系统库可以包括多个功能模块。例如:表面管理器(surface manager),媒体库(Media Libraries),三维图形处理库(例如:OpenGL ES),2D图形引擎(例如:SGL)等。
表面管理器用于对显示子系统进行管理,并且为多个应用程序提供了2D和3D图层的融合。
媒体库支持多种常用的音频,视频格式回放和录制,以及静态图像文件等。媒体库可以支持多种音视频编码格式,例如:MPEG4,H.264,MP3,AAC,AMR,JPG,PNG等。
三维图形处理库用于实现三维图形绘图,图像渲染,合成,和图层处理等。
2D图形引擎是2D绘图的绘图引擎。
内核层是硬件和软件之间的层。内核层至少包含显示驱动,摄像头驱动,音频驱动,传感器驱动。
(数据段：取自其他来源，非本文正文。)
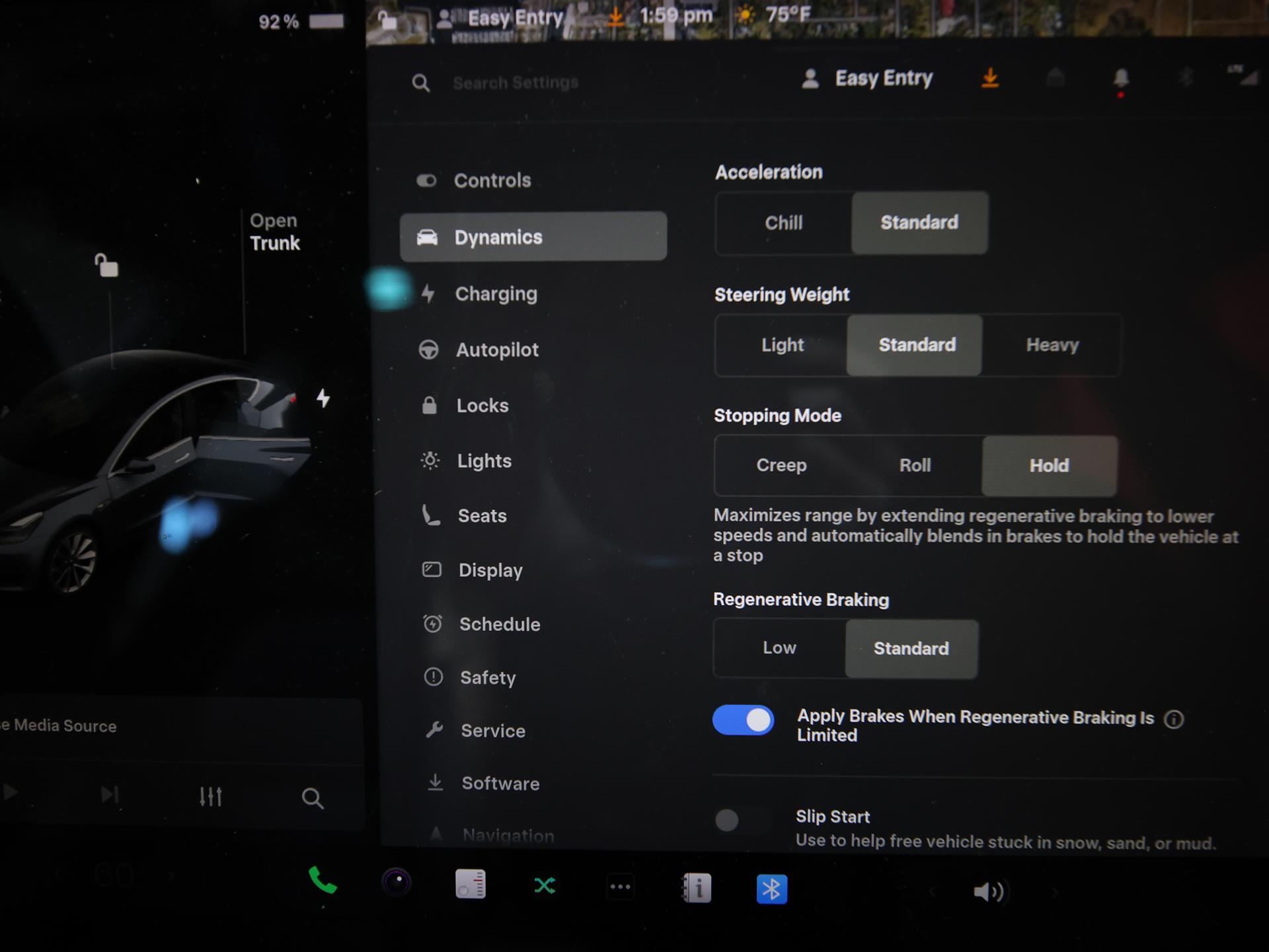Choose Creep stopping mode
Image resolution: width=1269 pixels, height=952 pixels.
[781, 465]
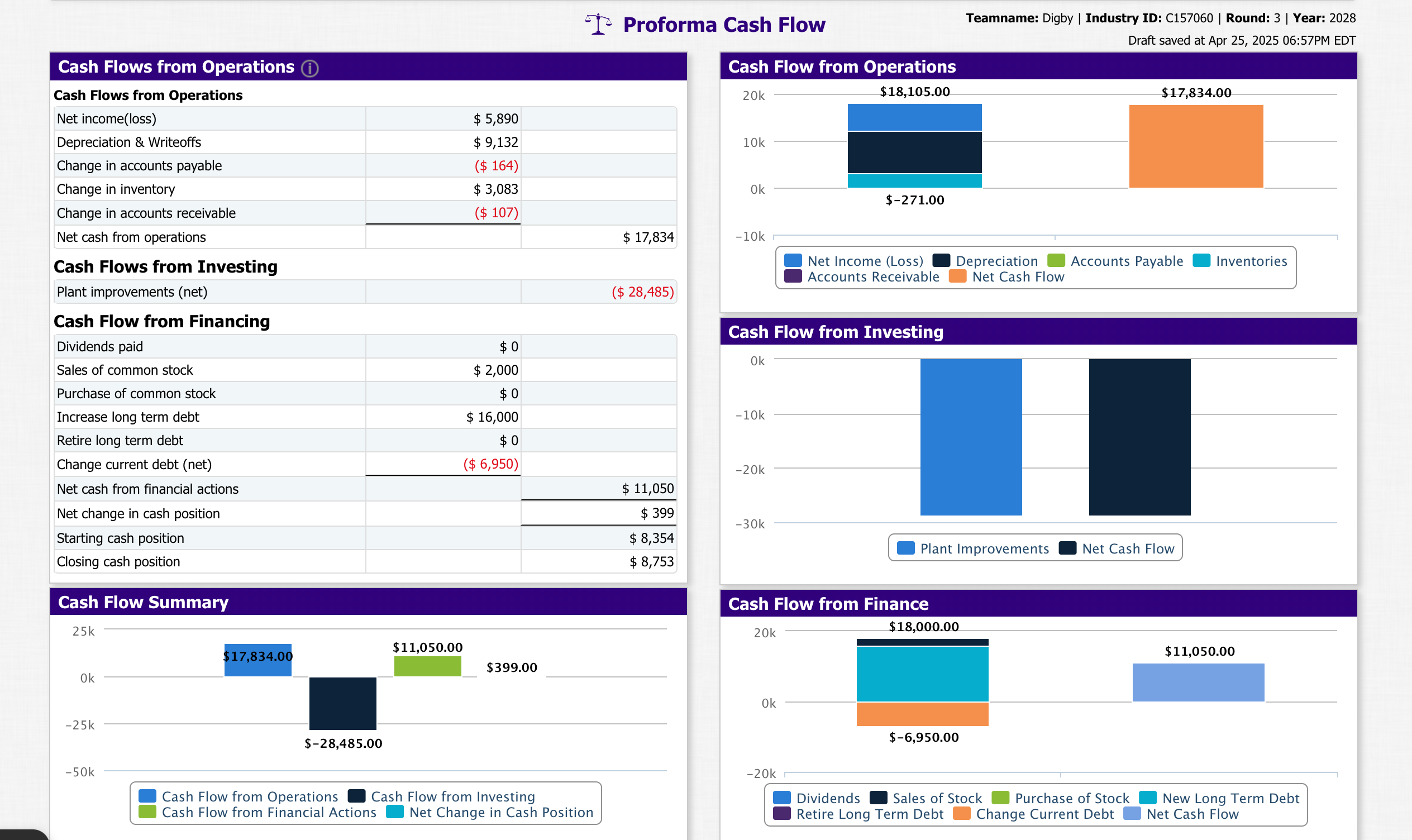The image size is (1412, 840).
Task: Toggle Cash Flow from Investing in summary legend
Action: 452,796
需要说明的是,本申请实施例虽然以Android系统为例进行说明,但是其基本原理同样适用于基于iOS或Windows等操作系统的终端设备。
终端设备1700软件以及硬件的工作流程可以参照本申请前述的实施例,此处不再赘述。
本申请实施例可以根据上述方法示例对终端设备进行功能模块的划分,例如,可以对应各个功能划分各个功能模块,也可以将两个或两个以上的功能集成在一个处理模块中。上述集成的模块既可以采用硬件的形式实现,也可以采用软件功能模块的形式实现。需要说明的是,本申请实施例中对模块的划分是示意性的,仅仅为一种逻辑功能划分,实际实现时可以有另外的划分方式。
在采用对应各个功能划分各个功能模块的情况下,图19示出了上述和实施例中涉及的卡顿预测的装置的一种可能的组成示意图,该卡顿预测的装置能执行本申请各方法实施例中任一方法实施例中终端设备所执行的步骤。如图19所示,该卡顿预测的装置1900可以包括:处理单元1901、显示单元1902和获取单元1903。
其中,处理单元1901,用于支持卡顿预测的装置执行本申请实施例中描述的方法。例如,处理单元1901,用于执行或用于支持卡顿预测的装置执行图5b所示的卡顿预测方法中的步骤506,图8所示的卡顿预测方法中步骤803中计算卡顿置信度的过程、步骤804、步骤805和步骤806,图13所示的卡顿预测方法中的步骤1302、步骤1303、步骤1304和 步骤1305,图16所示的卡顿预测方法中的步骤1608至步骤1611。
显示单元1902,用于执行或用于支持卡顿预测的装置执行上述实施例中卡顿预测方法中显示界面的步骤。
获取单元1903,用于执行或用于支持卡顿预测的装置执行图5b所示的卡顿预测方法中的步骤505,图8所示的卡顿预测方法中步骤803中获取第二终端设备参数的过程,图13所示的卡顿预测方法中的步骤1301,图16所示的卡顿预测方法中的步骤1607。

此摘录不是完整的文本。